WRITTEN EXERCISE:
Recast the entries from the line containing "The image size is (847, 1025)." through the line containing "click(449, 327)", inclusive, as a Markdown table with the columns "No." and "Line". Leave out blank lines.

(Element and text location data)

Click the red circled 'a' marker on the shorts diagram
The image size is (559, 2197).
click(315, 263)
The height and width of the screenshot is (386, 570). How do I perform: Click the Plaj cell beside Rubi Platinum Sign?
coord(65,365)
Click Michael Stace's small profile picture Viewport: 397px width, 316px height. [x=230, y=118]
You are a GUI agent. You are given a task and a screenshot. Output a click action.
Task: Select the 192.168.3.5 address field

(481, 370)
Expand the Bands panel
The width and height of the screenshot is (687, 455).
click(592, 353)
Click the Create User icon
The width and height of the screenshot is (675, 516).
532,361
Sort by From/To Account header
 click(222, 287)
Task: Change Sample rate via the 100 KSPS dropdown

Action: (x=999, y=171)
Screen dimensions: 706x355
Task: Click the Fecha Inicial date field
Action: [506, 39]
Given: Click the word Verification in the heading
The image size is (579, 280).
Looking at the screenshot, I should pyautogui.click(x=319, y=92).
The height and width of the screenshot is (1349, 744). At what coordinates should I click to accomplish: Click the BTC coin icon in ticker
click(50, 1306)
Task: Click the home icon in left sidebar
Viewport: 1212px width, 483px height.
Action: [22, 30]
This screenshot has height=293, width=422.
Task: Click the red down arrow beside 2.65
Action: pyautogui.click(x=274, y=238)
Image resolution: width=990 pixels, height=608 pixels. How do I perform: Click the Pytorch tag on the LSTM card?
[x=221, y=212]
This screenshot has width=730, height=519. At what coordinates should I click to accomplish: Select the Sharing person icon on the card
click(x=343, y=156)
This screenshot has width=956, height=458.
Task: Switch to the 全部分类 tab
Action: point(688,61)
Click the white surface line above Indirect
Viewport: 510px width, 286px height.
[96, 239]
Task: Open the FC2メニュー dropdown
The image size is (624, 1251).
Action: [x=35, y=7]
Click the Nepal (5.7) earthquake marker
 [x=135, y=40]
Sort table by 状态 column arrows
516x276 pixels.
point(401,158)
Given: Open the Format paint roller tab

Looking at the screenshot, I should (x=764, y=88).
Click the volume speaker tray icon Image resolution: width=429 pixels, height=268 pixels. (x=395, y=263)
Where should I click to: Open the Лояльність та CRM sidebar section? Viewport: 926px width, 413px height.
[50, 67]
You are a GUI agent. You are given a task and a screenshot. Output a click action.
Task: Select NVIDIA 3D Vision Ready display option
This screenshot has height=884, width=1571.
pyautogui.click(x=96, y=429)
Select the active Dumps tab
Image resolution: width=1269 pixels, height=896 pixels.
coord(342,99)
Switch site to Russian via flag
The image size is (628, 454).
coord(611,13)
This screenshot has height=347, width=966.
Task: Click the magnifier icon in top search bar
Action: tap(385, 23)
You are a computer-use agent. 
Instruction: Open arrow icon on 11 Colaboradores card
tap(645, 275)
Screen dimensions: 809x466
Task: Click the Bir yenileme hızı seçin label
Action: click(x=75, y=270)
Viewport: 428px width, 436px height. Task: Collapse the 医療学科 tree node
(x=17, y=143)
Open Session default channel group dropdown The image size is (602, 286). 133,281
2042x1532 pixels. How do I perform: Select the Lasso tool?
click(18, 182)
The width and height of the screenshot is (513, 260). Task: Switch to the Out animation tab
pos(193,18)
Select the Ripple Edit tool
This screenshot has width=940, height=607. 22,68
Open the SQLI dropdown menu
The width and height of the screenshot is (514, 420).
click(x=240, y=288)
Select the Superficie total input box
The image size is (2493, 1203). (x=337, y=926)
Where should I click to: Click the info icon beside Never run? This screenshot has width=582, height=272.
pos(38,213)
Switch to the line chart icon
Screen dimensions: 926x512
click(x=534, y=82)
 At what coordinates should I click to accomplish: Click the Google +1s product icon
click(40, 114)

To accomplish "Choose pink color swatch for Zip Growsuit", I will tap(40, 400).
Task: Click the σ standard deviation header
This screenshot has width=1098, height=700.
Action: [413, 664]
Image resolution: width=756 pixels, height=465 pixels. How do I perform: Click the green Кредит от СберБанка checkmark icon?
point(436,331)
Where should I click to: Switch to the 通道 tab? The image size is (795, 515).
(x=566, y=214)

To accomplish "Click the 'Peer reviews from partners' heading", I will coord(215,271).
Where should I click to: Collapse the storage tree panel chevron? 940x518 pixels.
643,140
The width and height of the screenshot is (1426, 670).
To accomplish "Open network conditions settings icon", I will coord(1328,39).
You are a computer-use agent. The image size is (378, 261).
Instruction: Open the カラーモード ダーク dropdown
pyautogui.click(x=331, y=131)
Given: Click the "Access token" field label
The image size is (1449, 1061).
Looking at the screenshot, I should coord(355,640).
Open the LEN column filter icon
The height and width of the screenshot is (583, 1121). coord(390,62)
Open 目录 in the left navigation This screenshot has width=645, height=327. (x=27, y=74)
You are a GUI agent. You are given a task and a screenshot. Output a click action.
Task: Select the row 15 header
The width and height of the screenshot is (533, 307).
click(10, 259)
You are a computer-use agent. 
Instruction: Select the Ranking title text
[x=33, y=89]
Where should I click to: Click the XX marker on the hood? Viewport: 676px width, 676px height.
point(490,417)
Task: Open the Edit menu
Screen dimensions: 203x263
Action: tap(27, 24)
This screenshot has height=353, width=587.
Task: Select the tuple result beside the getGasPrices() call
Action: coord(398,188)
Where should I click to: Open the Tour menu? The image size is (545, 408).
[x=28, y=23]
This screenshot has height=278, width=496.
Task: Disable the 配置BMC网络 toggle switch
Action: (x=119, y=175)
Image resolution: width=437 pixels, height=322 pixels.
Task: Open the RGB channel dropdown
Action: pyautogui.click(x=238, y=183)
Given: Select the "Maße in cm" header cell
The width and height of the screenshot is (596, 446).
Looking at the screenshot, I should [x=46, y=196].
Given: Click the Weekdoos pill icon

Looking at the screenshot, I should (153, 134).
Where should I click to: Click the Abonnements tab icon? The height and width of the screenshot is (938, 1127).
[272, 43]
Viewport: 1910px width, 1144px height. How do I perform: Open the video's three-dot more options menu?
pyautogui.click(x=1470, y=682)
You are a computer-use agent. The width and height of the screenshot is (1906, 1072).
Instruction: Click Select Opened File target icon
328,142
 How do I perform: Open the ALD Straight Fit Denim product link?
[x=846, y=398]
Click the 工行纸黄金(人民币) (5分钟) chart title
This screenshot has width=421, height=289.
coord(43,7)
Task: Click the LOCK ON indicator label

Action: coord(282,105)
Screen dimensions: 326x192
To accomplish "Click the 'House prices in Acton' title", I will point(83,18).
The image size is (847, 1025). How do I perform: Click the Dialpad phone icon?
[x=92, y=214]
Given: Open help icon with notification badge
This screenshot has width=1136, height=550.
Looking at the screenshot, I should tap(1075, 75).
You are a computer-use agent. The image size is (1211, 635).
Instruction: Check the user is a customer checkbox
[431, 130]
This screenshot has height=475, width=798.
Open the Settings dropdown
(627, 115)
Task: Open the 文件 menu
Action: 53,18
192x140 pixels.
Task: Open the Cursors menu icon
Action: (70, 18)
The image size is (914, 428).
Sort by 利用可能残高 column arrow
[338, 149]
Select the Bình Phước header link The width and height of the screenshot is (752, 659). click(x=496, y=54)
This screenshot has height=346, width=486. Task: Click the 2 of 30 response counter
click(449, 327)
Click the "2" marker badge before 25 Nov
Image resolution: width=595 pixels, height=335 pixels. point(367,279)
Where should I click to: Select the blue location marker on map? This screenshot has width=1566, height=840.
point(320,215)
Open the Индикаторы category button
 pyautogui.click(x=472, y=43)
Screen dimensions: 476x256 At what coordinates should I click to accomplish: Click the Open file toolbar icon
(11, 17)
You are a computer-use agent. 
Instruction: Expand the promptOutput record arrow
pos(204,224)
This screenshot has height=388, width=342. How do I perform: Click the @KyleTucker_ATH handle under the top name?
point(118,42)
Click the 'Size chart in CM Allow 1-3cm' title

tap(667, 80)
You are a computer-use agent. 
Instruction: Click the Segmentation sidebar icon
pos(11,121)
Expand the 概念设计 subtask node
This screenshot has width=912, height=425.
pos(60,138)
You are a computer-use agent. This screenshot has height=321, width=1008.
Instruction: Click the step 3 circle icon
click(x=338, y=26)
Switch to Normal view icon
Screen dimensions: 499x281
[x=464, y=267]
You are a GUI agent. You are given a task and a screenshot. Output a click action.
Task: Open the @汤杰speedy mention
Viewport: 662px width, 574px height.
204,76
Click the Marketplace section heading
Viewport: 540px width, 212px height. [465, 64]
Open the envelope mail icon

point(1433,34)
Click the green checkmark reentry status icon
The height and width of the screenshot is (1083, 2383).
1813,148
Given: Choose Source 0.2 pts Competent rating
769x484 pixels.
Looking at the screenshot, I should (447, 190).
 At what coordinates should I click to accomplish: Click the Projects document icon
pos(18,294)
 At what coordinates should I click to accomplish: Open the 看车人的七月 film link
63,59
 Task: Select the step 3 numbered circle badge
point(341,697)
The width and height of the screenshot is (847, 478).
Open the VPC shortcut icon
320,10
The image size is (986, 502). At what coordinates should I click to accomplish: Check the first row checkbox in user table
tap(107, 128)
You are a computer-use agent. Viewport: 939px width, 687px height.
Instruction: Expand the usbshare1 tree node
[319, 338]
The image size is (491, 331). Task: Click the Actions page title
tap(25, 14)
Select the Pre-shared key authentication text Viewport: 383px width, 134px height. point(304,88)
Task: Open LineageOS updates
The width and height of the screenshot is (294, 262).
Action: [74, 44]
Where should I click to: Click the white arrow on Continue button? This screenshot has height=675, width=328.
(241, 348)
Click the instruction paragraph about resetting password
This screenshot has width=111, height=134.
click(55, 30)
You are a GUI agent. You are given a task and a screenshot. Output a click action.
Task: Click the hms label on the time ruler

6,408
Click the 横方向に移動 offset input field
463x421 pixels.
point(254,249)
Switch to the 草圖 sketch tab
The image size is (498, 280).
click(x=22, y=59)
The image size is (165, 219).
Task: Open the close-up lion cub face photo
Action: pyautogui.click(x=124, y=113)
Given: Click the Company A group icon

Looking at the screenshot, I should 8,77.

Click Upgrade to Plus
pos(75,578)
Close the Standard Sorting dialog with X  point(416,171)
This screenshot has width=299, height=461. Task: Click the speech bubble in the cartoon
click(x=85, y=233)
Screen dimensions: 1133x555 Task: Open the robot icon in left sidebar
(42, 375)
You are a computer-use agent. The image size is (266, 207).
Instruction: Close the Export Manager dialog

SOLUTION:
| No. | Line |
|---|---|
| 1 | The image size is (847, 1025). How do I perform: Click the Dialpad phone icon? |
| 2 | [x=92, y=214] |
| 3 | Given: Open help icon with notification badge |
| 4 | This screenshot has width=1136, height=550. |
| 5 | Looking at the screenshot, I should tap(1075, 75). |
| 6 | You are a computer-use agent. The image size is (1211, 635). |
| 7 | Instruction: Check the user is a customer checkbox |
| 8 | [431, 130] |
| 9 | This screenshot has height=475, width=798. |
| 10 | Open the Settings dropdown |
| 11 | (627, 115) |
| 12 | Task: Open the 文件 menu |
| 13 | Action: 53,18 |
| 14 | 192x140 pixels. |
| 15 | Task: Open the Cursors menu icon |
| 16 | Action: (70, 18) |
| 17 | The image size is (914, 428). |
| 18 | Sort by 利用可能残高 column arrow |
| 19 | [338, 149] |
| 20 | Select the Bình Phước header link The width and height of the screenshot is (752, 659). click(x=496, y=54) |
| 21 | This screenshot has height=346, width=486. Task: Click the 2 of 30 response counter |
| 22 | click(449, 327) |